I am a new one in this forum, this is my first post.First I want to wish every one happy christmas and happy new year.

Problem :
I have compaq presario 773TU laptop, windows xp installed in my pc. In my laptop inbuild microphone is not working and also if I use external microphone (which comes with headphone) this external microphone is also not working.

While doing voice chat I am able to listen voice from other end but they are not able to hear me. 



Please help me to come out from this problem.


----------



## Joze (Dec 15, 2010)

Hi,

Have you tested your microphones in something simple, such as Sound Recorder (Start > programs > accessories > entertainment > Sound Recorder) to see if it will record your voice in there? Also, which voice application are you attempting to use?
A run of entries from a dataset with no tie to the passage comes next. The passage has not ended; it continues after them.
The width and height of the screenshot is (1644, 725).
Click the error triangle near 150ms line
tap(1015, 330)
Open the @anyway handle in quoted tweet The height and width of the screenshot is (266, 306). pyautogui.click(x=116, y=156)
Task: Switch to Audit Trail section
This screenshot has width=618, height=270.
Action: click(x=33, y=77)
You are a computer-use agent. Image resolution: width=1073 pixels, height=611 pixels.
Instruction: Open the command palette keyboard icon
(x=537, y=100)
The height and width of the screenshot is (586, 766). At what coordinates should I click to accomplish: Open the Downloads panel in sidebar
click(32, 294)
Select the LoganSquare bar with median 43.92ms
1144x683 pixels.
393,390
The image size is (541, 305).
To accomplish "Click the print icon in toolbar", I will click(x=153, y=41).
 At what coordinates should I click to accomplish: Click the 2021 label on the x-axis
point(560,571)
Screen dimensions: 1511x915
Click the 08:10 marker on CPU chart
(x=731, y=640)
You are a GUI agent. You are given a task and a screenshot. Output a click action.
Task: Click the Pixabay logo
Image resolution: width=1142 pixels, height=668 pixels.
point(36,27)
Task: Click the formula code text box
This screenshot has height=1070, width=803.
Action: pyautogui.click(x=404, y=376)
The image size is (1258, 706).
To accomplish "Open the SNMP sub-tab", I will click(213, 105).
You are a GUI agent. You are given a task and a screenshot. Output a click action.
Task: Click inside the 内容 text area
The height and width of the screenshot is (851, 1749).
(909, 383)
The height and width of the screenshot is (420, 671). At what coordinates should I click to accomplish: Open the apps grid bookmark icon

It may be a setting in that program.

Let us know the results.


----------



## bbubai (Dec 16, 2010)

Hello Dear,

Thanks for ur reply, yes I have already tested the Laptop's inbuild microphone and external microphone through (Start > programs > accessories > entertainment > Sound Recorder), Sound Recorder not able to record voice in both of the cases. 

I am trying to make a voice chat with my friends through internet, they can hear my voice but I am not able to listen their voice.

Thanks,






Joze said:


> Hi,
> 
> Have you tested your microphones in something simple, such as Sound Recorder (Start > programs > accessories > entertainment > Sound Recorder) to see if it will record your voice in there? Also, which voice application are you attempting to use? It may be a setting in that program.
> 
> Let us know the results.


----------



## bbubai (Dec 16, 2010)

Hello,

I have update the OS in my laptop from XP to Windows 7, but still both the inbuild and external microphone is not working.

Please help me to slove this problem.

Thanks,




bbubai said:


> Hello Dear,
> 
> Thanks for ur reply, yes I have already tested the Laptop's inbuild microphone and external microphone through (Start > programs > accessories > entertainment > Sound Recorder), Sound Recorder not able to record voice in both of the cases.
> 
> ...


----------



## JimE (Apr 16, 2009)

Sounds like a driver or setup issue. 

In any case, your information is conflicting. You keep saying the microphones don't work, but then you said "they can hear my voice". If they can hear you, the mic is working...regardless of whatever tests you have done.


----------